For the past couple of years, I have been feeling a bit discouraged about my chosen career path. I did not research as diligently as I probably should have before moving to California and I had no idea how tough life still was for clinical counselors in this state. It is uncertain if this knowledge would have ultimately changed my decision about the move, but it still would have been nice to know what I was getting myself into. That’s why it was so therapeutic for me to attend the American Counseling Association Conference and Expo that was just recently hosted in San Francisco. To be surrounded by so many people who share such passion and knowledge of my field was a gift. Beyond that, it was a reminder that I chose this path for a reason and people are doing incredible things with degrees like mine all over the country (even though most people have no clue who we are and what we do in California). During one of the keynotes, Jessica Pettitt, made a statement that was perhaps the most poignant for me and has stuck even though some time has passed. The statement was, “being mad at someone for doing exactly what you thought they would do is dumb.” I went to the conference to learn skills to bring back to my clients, but what I found was a reminder to myself. I’ve spent a lot of time being mad lately. Mad at people for their actions, mad at God for His seeming inaction, mad at life for the ways I felt it was supposed to go, but it hasn’t… Now, I don’t have any objection to anger. Over time I’ve learned to express it quite freely and believe its expression can be a powerful source of healing. However, constant or entirely unfounded anger is just wasteful of both energy and time. It could become very easy for me to get stuck in that anger… to feel I’m entitled to that job, that house, that relationship, that church, that family… I could wallow in sadness and bitterness for ages, but I think I’d like to try gratitude instead.

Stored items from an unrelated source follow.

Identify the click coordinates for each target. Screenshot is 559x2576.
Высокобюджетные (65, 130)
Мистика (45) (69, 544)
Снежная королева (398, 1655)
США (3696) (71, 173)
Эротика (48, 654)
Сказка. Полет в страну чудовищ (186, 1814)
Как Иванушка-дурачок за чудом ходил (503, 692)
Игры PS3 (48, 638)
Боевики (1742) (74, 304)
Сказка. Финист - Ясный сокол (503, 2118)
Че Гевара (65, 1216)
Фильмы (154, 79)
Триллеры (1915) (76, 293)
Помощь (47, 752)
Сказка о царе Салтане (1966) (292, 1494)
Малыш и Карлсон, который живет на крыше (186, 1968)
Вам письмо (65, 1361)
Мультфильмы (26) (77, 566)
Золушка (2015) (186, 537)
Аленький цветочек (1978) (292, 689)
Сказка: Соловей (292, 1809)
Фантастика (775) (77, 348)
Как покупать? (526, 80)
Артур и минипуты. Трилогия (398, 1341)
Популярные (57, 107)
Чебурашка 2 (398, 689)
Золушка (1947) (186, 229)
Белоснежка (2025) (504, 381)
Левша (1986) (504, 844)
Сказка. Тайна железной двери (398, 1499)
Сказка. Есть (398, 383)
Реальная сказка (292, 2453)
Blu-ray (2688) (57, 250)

Let’s bring things back to that picture… I’m pretty angry I’m having another birthday next month and I’m even more angry that my face looks like it’s having a birthday next month. However, if I spend my time fixating on every line and wrinkle, what I’d miss is the beauty of the fact that I physically, mentally, and financially had the capacity to do a trail run in Hawaii. Who complains about a trail run in Hawaii?! So while in reality there are a lot of things to be hurt, angry, and sad about, there are also unlimited things to be thankful for… the friends who text me to check in no matter how near or far they live, the ones who call and say they are here for whatever, whenever I need them, the community of people that share my faith and pray for me or spur me on when I’m confused or feel like giving up, those who value my opinion and ask me for support or advice, the job that pays my bills even when it doesn’t fulfill all my dreams, the landlords who love on me in ways I would never expect, the chances to travel for work and for pleasure, and the kind words from those who know me best that remind me of who I am and what my value is… Thank you. You know exactly who you are. Yes, you… And I just want to say that in this season when there is a whole lot to be angry about, you are one of the fabulous reasons there are countless things to be thankful for.